### [Source document]
^^^^

The reaction to the conclusion of season 8 of Game of Thrones has typically not been kind. In a nutshell, it runs like this: “All the buildup. All the pathos. All the scheming. And it ends like this. Why?”
That’s basically the criticism. Well, you can see it that way. You could also ask, well, let’s just accept this is what’s happening, and ask what it is meant to accomplish and say. Rather than to allow the frustration over the disappointment of one’s own expectations to govern one’s opinion about the show (i.e. How does that make us feel?), we might instead learn something from the experience (i.e. What might that possibly mean?).

^^^^

### [Information]
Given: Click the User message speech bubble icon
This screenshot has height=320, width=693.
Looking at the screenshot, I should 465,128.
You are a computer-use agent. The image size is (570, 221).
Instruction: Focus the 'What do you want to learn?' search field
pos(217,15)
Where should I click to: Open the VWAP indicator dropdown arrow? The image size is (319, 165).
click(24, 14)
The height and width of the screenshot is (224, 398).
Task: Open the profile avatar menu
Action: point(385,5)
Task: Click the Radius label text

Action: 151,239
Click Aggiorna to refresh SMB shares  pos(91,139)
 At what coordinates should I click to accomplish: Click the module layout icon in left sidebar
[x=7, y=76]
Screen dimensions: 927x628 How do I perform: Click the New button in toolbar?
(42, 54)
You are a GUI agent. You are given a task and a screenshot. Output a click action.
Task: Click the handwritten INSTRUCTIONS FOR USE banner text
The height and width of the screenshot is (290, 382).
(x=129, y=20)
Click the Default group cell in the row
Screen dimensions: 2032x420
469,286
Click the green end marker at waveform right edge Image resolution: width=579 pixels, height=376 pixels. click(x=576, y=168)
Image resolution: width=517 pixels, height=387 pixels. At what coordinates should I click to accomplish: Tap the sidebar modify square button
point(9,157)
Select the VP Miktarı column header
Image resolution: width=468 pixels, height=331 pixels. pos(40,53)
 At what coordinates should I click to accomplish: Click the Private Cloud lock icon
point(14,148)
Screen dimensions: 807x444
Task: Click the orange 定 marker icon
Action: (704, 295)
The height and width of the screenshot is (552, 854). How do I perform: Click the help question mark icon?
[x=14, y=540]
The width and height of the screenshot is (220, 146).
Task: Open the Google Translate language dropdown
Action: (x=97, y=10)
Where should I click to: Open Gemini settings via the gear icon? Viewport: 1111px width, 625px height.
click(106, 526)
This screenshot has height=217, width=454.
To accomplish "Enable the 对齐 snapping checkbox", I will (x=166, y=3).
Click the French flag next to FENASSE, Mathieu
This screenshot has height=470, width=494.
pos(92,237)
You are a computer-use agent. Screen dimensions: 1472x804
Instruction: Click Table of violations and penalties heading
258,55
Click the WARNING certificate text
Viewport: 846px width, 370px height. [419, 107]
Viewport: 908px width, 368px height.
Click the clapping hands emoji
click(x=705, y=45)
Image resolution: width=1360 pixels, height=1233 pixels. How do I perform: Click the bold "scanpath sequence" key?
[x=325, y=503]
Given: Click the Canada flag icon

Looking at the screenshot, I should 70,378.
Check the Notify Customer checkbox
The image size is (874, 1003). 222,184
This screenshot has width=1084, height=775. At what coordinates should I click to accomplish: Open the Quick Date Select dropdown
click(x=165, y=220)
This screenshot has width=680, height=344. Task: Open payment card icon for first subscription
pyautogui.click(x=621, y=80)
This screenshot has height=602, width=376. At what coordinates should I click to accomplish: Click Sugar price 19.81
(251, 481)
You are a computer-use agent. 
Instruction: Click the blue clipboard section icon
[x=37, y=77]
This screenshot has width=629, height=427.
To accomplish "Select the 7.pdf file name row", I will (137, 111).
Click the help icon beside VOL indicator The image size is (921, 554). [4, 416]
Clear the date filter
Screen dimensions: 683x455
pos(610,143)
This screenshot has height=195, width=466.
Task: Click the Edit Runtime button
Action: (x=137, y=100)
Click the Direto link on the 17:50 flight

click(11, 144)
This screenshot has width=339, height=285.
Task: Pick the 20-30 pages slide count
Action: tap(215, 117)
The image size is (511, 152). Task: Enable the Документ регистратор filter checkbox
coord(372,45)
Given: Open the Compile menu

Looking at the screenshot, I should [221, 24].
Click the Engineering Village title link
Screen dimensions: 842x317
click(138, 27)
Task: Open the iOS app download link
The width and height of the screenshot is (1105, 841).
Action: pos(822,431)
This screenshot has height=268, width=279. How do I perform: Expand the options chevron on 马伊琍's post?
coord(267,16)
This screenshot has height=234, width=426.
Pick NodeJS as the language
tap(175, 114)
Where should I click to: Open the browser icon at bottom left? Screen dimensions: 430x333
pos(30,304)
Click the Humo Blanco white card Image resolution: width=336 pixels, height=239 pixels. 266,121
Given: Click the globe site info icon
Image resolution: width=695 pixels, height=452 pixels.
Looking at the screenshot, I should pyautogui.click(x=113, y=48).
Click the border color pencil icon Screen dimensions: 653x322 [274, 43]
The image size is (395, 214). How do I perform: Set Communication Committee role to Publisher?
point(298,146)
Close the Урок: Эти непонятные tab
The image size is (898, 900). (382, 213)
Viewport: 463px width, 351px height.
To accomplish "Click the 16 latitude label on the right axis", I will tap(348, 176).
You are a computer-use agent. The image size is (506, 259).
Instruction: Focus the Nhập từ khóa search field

^^^^

Could you copy everything in the Game of Thrones passage from "That’s basically the" down to "that possibly mean?).", renaming "frustration" as "irritation"? The records aren't needed here.

That’s basically the criticism. Well, you can see it that way. You could also ask, well, let’s just accept this is what’s happening, and ask what it is meant to accomplish and say. Rather than to allow the irritation over the disappointment of one’s own expectations to govern one’s opinion about the show (i.e. How does that make us feel?), we might instead learn something from the experience (i.e. What might that possibly mean?).